What needs to be done: The listing below is to be transcribed exactly.

Input:
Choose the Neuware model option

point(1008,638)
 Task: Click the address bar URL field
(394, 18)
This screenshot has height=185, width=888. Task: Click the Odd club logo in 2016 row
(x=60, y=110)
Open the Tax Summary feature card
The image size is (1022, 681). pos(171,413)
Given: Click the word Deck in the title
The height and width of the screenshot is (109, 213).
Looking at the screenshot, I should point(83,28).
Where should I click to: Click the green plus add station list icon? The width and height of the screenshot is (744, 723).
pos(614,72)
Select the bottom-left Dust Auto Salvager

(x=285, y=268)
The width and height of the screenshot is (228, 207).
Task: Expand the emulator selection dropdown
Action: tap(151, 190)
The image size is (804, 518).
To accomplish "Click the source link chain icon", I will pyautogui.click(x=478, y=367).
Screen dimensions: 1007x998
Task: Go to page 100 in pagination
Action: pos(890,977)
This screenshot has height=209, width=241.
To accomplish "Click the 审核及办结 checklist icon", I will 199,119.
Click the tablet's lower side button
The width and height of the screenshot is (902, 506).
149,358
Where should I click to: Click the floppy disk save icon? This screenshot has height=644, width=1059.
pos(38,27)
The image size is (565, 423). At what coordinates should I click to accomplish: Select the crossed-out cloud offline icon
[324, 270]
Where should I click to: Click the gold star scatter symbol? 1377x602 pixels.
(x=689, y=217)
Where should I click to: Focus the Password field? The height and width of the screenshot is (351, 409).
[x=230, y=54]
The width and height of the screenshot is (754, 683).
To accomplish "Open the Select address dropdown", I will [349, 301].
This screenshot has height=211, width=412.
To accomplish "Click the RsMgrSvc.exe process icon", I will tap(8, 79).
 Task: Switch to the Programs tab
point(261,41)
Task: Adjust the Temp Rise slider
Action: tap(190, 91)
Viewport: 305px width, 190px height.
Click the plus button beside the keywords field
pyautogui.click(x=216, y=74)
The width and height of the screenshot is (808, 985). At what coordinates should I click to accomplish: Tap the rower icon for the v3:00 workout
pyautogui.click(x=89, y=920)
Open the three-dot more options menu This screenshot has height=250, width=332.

Your response:
Choose the Neuware model option

point(1008,638)
 Task: Click the address bar URL field
(394, 18)
This screenshot has height=185, width=888. Task: Click the Odd club logo in 2016 row
(x=60, y=110)
Open the Tax Summary feature card
The image size is (1022, 681). pos(171,413)
Given: Click the word Deck in the title
The height and width of the screenshot is (109, 213).
Looking at the screenshot, I should point(83,28).
Where should I click to: Click the green plus add station list icon? The width and height of the screenshot is (744, 723).
pos(614,72)
Select the bottom-left Dust Auto Salvager

(x=285, y=268)
The width and height of the screenshot is (228, 207).
Task: Expand the emulator selection dropdown
Action: tap(151, 190)
The image size is (804, 518).
To accomplish "Click the source link chain icon", I will pyautogui.click(x=478, y=367).
Screen dimensions: 1007x998
Task: Go to page 100 in pagination
Action: pos(890,977)
This screenshot has height=209, width=241.
To accomplish "Click the 审核及办结 checklist icon", I will 199,119.
Click the tablet's lower side button
The width and height of the screenshot is (902, 506).
149,358
Where should I click to: Click the floppy disk save icon? This screenshot has height=644, width=1059.
pos(38,27)
The image size is (565, 423). At what coordinates should I click to accomplish: Select the crossed-out cloud offline icon
[324, 270]
Where should I click to: Click the gold star scatter symbol? 1377x602 pixels.
(x=689, y=217)
Where should I click to: Focus the Password field? The height and width of the screenshot is (351, 409).
[x=230, y=54]
The width and height of the screenshot is (754, 683).
To accomplish "Open the Select address dropdown", I will [349, 301].
This screenshot has height=211, width=412.
To accomplish "Click the RsMgrSvc.exe process icon", I will tap(8, 79).
 Task: Switch to the Programs tab
point(261,41)
Task: Adjust the Temp Rise slider
Action: tap(190, 91)
Viewport: 305px width, 190px height.
Click the plus button beside the keywords field
pyautogui.click(x=216, y=74)
The width and height of the screenshot is (808, 985). At what coordinates should I click to accomplish: Tap the rower icon for the v3:00 workout
pyautogui.click(x=89, y=920)
Open the three-dot more options menu This screenshot has height=250, width=332.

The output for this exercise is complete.